DATASET CONTENT:
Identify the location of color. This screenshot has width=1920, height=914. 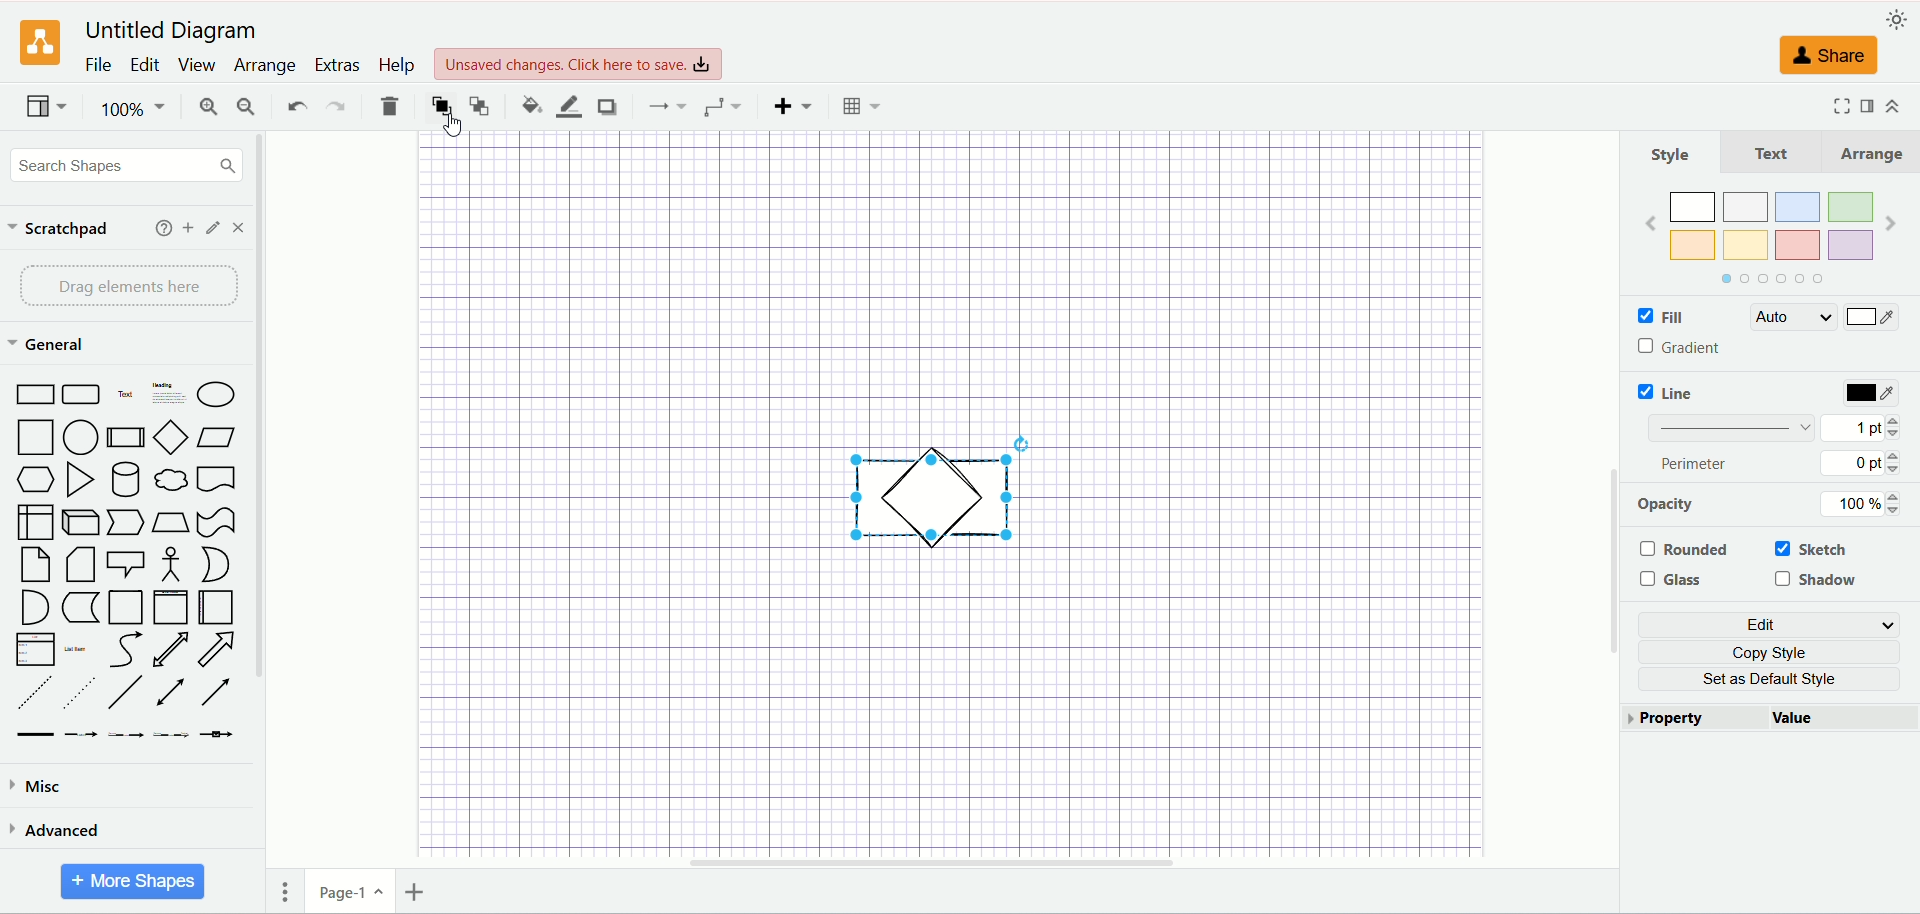
(1867, 393).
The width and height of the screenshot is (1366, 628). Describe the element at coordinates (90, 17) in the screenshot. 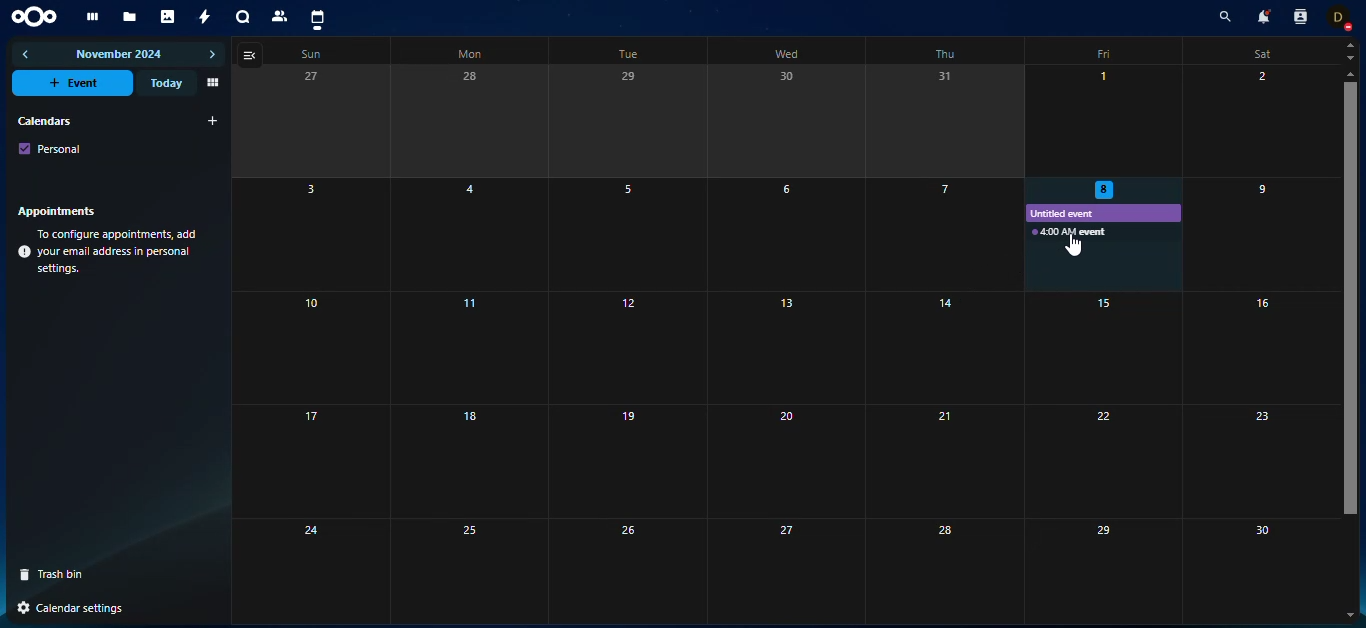

I see `dashboard` at that location.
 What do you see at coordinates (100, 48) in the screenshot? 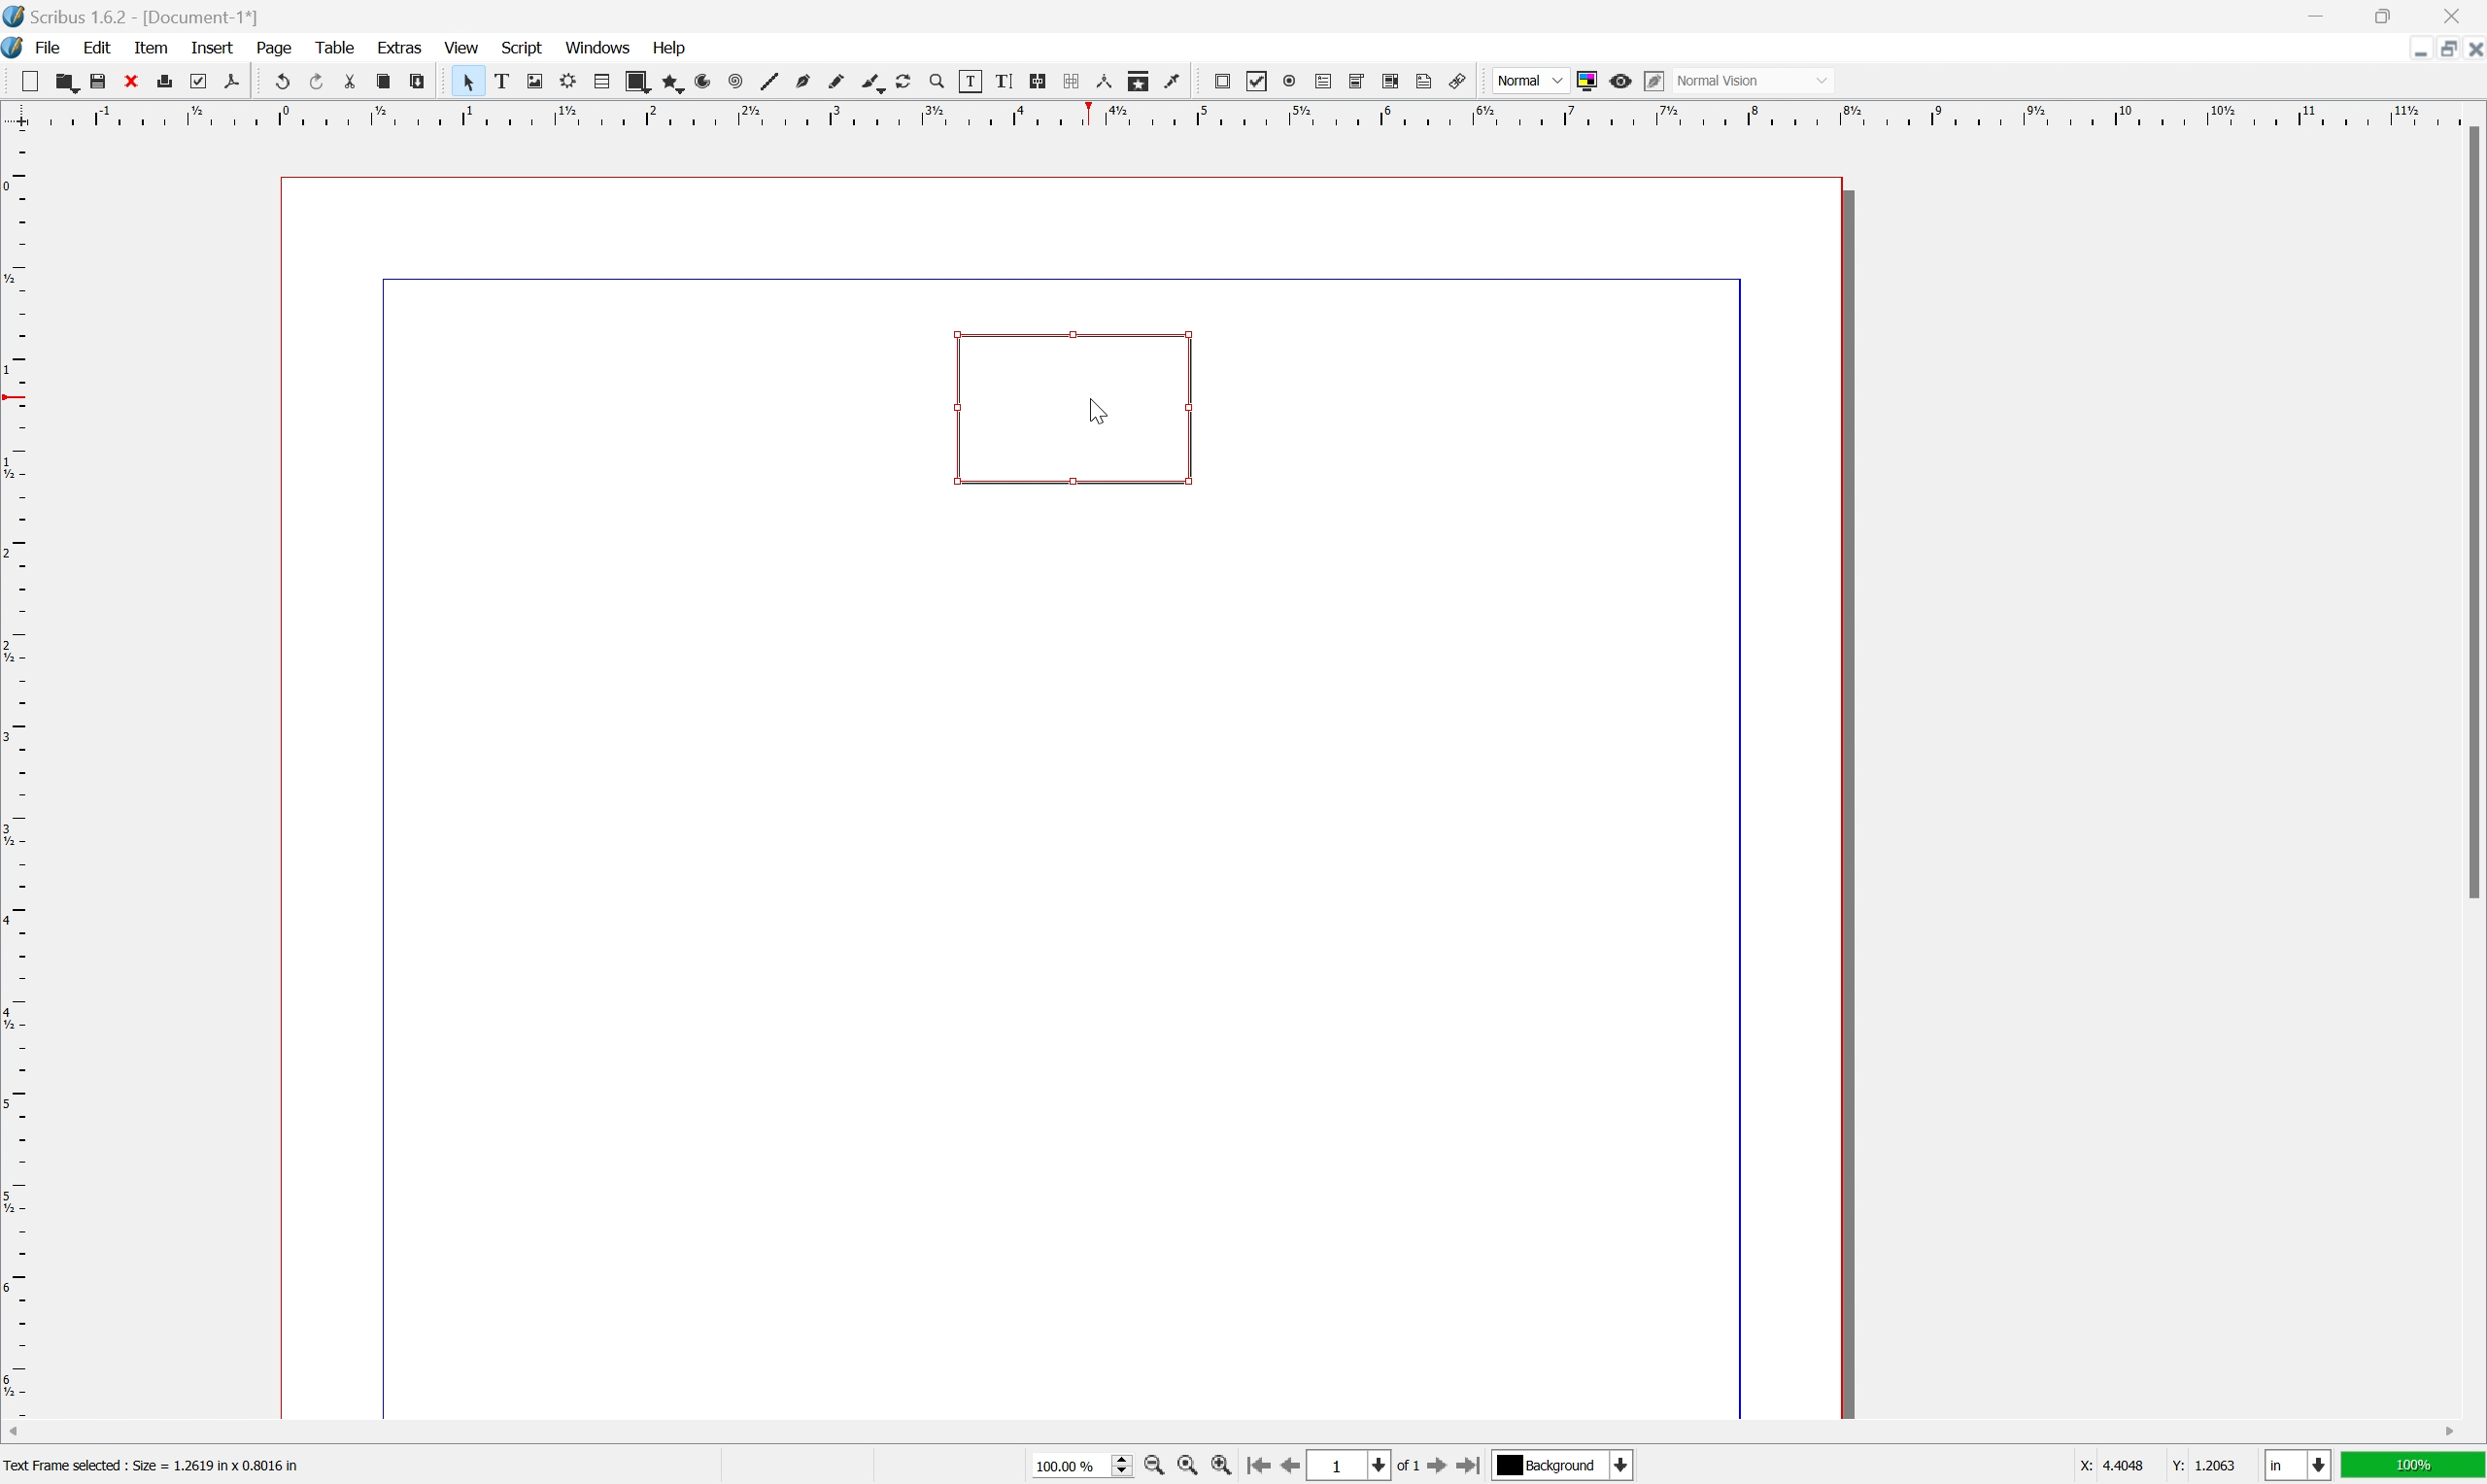
I see `edit` at bounding box center [100, 48].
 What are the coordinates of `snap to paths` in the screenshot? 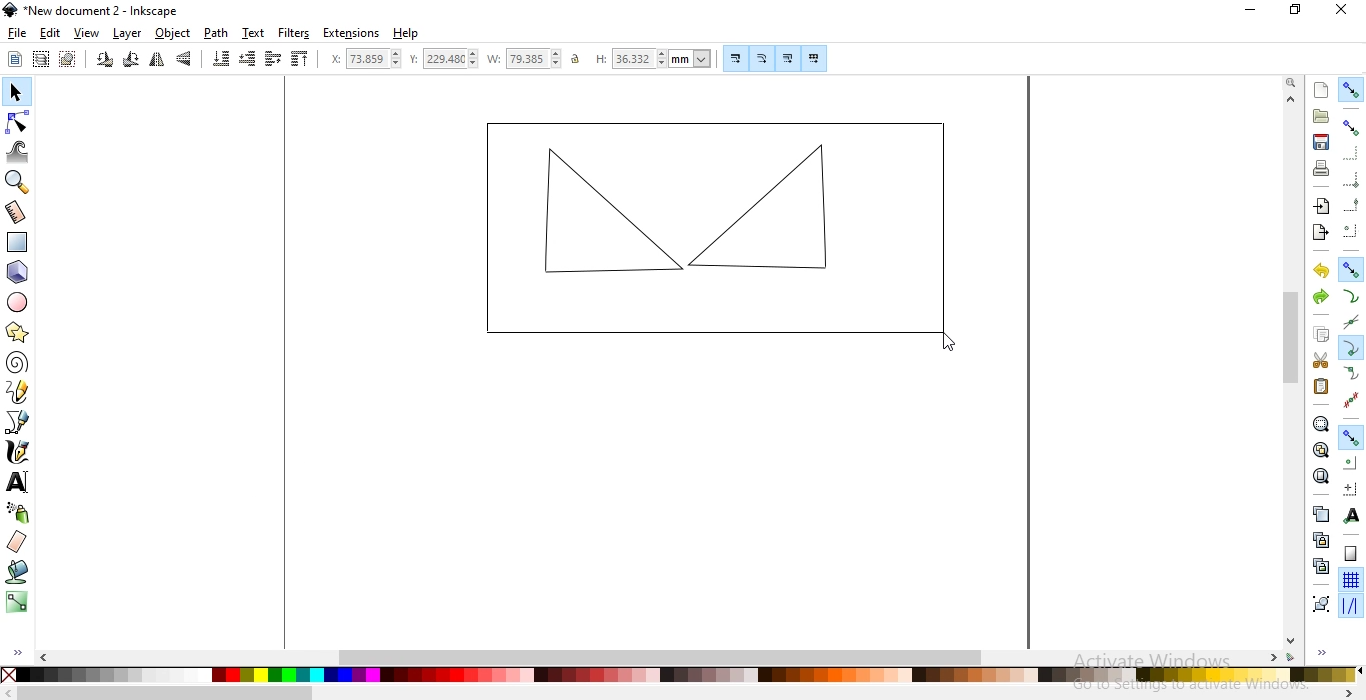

EXERCISE DETAILS:
Render every line of the data above as a numbered list, skipping blank lines and leaving out the pictures.

RESULT OF THE EXERCISE:
1. Identify the location of color. This screenshot has width=1920, height=914. 
2. (1867, 393).
3. The width and height of the screenshot is (1366, 628). Describe the element at coordinates (90, 17) in the screenshot. 
4. I see `dashboard` at that location.
5.  What do you see at coordinates (100, 48) in the screenshot? 
6. I see `edit` at bounding box center [100, 48].
7.  What are the coordinates of `snap to paths` in the screenshot? 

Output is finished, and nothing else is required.